Some interesting links I’ve been collecting over the last month:
A biotech company, Oxitec, has applied for permission to carry out a small-scale test of GM olive flies in Spain. When GM flies breed with wild flies the female offspring will die, reducing the olive fly pop.ulation which are agricultural pests.
Retired plant pathologist Don Huber claims to have discovered a microbe caused by agricultural genetic modification which caused everything from plant disease to spontaneous abortions. He claims to have been culturing it in the lab since 2005, however, he has not published anything in a peer-reviewed journal and won’t release the material. A petition on change.org is asking him to release the pathogen for external study.
Jonathon Foley from the University of Minnesota has written an article that is well worth a read, questioning our view of food security. He cautions that growing more crops is not the only way to get more food on the table, and that GMOs are ‘no silver bullet’.

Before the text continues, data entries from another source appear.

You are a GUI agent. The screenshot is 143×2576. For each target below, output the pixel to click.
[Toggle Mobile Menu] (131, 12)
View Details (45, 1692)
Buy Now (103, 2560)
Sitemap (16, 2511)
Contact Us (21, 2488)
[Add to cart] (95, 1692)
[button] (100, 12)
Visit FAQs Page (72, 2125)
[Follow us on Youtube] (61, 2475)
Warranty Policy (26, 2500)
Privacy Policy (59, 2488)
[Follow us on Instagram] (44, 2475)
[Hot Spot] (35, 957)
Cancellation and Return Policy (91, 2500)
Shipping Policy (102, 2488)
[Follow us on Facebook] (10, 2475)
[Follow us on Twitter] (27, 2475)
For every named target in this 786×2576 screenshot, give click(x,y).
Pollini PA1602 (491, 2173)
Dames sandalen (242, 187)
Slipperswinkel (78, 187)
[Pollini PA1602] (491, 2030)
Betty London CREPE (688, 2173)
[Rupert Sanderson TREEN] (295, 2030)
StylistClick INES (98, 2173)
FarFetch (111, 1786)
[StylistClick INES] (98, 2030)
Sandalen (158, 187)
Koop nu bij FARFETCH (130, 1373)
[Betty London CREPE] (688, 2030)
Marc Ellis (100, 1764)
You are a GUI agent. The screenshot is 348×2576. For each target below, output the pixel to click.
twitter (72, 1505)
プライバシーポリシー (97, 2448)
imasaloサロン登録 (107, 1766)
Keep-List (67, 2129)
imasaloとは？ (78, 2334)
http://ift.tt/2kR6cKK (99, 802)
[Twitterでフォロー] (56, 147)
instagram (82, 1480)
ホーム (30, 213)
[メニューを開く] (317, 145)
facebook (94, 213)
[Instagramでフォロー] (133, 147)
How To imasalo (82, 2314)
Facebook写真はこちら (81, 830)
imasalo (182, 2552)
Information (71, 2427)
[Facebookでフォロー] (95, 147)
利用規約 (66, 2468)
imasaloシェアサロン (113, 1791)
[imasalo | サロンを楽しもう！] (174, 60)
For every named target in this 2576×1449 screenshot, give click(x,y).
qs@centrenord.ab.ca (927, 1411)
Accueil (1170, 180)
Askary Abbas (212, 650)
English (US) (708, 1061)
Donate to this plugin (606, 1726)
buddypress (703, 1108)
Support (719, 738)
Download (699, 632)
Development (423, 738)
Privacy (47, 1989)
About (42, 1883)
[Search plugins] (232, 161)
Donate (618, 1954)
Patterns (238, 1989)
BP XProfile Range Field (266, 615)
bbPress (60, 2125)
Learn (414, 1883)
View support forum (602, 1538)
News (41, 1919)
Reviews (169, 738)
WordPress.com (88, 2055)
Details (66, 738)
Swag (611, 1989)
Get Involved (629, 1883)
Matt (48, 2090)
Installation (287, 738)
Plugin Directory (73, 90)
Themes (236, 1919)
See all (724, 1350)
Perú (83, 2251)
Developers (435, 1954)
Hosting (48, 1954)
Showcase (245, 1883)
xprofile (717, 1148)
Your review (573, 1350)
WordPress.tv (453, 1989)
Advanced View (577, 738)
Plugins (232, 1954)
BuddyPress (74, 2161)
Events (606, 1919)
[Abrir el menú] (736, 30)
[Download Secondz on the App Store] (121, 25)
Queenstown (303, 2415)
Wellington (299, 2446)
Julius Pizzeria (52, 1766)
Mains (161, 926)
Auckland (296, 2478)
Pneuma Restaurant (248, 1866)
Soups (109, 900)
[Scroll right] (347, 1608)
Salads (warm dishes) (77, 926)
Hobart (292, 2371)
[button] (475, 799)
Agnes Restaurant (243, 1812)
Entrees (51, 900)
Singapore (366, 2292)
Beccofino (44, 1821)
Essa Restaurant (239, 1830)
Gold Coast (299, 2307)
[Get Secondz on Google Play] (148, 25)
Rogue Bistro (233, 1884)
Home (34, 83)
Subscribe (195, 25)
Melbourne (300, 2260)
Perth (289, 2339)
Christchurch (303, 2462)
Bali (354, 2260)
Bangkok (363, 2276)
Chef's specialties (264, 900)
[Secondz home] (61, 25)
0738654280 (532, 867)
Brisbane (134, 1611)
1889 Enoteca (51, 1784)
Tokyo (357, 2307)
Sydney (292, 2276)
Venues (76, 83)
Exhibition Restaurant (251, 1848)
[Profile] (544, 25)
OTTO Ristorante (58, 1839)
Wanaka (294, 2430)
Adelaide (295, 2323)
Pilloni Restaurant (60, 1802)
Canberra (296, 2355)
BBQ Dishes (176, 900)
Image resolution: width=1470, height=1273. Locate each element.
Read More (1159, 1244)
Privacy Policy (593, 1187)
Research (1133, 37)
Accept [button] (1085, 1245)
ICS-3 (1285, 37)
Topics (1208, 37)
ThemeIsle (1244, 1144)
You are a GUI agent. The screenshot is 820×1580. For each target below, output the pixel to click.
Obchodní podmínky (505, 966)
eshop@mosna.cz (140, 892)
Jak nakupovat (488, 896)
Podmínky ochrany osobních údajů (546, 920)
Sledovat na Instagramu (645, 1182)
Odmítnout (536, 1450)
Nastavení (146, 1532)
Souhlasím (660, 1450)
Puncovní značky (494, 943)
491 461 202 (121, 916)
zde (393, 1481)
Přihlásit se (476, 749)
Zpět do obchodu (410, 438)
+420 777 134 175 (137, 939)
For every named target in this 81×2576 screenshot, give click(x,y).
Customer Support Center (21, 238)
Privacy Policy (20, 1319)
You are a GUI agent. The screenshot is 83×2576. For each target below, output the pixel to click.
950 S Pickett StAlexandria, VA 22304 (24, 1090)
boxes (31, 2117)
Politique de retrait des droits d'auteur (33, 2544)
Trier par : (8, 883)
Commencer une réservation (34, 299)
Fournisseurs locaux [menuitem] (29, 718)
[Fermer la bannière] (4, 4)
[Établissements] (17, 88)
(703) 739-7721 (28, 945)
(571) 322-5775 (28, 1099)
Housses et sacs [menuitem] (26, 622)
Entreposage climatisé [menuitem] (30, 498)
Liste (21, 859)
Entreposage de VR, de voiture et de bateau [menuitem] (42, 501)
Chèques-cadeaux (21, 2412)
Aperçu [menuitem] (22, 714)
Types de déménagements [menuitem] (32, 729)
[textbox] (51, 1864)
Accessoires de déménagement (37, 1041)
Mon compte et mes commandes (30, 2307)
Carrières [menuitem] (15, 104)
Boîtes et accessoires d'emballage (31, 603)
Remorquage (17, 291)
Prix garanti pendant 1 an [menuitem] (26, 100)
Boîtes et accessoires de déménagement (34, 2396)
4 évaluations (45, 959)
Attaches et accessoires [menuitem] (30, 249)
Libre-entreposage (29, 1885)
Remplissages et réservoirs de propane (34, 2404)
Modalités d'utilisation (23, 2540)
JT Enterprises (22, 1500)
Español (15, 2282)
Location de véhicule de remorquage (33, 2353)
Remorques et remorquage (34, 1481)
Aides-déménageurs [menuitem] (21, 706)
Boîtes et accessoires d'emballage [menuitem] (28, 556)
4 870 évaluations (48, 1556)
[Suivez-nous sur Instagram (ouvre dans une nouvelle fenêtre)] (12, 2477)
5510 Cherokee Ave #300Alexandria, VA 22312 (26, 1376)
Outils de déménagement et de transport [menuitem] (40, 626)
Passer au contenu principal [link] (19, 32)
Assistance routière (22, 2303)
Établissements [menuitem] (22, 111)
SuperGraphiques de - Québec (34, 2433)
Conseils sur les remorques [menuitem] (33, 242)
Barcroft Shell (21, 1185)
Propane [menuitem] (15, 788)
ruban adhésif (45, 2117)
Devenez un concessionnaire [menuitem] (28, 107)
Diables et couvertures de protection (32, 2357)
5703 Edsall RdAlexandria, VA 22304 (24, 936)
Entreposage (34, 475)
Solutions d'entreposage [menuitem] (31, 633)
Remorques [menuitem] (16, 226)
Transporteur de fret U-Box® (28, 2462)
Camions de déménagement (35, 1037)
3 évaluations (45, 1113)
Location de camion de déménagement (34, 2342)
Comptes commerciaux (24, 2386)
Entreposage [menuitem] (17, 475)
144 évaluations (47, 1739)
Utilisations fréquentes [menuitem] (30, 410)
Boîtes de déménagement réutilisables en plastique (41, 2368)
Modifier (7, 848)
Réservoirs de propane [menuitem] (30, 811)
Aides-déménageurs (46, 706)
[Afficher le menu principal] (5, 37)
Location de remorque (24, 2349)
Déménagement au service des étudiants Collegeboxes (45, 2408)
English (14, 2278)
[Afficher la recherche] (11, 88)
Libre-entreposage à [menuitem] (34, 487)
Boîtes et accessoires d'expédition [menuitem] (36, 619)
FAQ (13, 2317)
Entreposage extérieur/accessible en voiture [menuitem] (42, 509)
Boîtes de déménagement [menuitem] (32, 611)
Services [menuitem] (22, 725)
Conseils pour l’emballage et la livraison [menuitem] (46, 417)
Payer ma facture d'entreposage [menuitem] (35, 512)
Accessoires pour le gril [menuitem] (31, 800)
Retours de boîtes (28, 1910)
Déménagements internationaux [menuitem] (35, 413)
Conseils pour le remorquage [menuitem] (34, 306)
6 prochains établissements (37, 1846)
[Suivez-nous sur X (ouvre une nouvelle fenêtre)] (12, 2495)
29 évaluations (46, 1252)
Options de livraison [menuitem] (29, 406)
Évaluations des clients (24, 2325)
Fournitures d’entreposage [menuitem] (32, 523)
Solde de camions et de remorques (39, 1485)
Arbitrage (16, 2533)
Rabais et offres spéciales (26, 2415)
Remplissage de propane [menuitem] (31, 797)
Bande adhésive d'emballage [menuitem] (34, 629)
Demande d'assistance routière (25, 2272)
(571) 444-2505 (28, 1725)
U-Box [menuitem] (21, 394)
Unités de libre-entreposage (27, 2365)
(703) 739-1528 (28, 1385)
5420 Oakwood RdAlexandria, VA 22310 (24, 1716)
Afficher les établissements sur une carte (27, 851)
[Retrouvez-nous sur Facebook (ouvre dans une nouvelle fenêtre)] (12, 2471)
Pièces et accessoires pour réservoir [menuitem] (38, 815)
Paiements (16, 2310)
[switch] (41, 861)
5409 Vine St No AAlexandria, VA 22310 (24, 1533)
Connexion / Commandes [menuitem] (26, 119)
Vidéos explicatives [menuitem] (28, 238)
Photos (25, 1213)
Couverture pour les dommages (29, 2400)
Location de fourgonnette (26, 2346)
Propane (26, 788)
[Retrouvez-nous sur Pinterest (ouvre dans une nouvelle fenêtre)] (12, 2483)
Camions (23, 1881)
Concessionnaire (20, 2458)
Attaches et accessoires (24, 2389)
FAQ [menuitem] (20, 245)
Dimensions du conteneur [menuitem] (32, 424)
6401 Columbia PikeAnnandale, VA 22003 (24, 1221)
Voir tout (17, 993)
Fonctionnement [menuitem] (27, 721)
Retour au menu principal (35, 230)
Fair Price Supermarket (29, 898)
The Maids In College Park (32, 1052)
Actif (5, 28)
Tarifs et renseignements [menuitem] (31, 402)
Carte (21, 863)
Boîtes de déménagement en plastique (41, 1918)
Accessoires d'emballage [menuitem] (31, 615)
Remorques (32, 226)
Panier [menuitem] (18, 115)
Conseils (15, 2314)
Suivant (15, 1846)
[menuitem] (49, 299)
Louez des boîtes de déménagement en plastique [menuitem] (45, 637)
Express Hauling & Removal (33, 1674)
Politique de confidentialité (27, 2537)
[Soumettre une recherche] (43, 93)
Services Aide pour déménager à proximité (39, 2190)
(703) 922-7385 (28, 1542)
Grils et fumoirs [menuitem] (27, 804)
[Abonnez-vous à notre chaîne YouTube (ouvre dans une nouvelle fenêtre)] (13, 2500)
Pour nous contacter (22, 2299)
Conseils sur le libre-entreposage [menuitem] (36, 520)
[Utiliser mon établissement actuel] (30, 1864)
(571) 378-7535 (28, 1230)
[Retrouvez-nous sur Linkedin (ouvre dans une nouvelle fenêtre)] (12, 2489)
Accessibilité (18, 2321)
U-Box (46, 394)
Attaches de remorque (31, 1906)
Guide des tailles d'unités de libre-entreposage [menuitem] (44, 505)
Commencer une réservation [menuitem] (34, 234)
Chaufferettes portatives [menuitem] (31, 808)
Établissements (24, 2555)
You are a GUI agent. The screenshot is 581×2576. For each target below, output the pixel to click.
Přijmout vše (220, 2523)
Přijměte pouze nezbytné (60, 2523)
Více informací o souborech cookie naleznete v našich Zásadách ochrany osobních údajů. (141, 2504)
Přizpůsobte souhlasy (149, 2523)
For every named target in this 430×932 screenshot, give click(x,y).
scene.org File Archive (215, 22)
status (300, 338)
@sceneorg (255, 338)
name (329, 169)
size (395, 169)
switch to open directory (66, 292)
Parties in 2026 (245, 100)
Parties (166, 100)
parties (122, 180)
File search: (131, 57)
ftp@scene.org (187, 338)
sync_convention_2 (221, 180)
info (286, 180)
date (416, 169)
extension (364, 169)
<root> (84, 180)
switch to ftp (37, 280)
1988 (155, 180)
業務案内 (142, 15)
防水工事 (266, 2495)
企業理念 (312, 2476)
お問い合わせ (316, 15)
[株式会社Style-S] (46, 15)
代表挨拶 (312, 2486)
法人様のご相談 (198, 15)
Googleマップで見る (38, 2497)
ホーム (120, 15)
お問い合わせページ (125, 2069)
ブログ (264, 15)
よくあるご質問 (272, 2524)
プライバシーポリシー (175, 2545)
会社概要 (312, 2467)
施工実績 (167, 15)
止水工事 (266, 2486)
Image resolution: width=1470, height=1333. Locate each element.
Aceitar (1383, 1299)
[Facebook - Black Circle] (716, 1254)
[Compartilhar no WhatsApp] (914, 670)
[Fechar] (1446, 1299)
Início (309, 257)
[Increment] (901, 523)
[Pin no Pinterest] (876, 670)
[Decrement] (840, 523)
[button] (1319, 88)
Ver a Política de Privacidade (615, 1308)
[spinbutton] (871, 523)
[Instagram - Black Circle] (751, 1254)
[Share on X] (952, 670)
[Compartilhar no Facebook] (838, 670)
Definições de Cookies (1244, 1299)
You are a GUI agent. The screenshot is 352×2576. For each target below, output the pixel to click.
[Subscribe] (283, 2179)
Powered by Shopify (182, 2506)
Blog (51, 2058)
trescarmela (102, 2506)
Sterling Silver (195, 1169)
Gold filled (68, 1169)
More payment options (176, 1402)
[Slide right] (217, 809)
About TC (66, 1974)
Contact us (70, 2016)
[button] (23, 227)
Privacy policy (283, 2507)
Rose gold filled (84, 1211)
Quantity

He highlights the wider changes we need to make in food demand (changing diets, particularly a desire for more meat and dairy are putting pressure on our capacity to produce enough food for the whole population) and supply (food waste is a big issue). He questions whether genetic modification is actually increasing our food supply – we’re mostly feeding it to animals (not an efficient thing to do), and we haven’t fundamentally changed plant growth (see my recent post on drought resistance). We’re generally replacing one form of pest control (pesticides) with a different form (GM) which have “maybe offered some environmental benefits” but “large, sustained yield improvements have not been a major outcome, except for possibly cotton in India”.
He also says: “From my read of the current scientific literature, I do not believe that GMOs pose an obvious health threat (although more research should be done on this), nor do they seem to pose any direct environmental threat.”
In 2011 Chinese scientists published claims that microRNAs from rice and other commonly eaten plants altered animals’ physiology in ways that could be harmful. New research challenges this.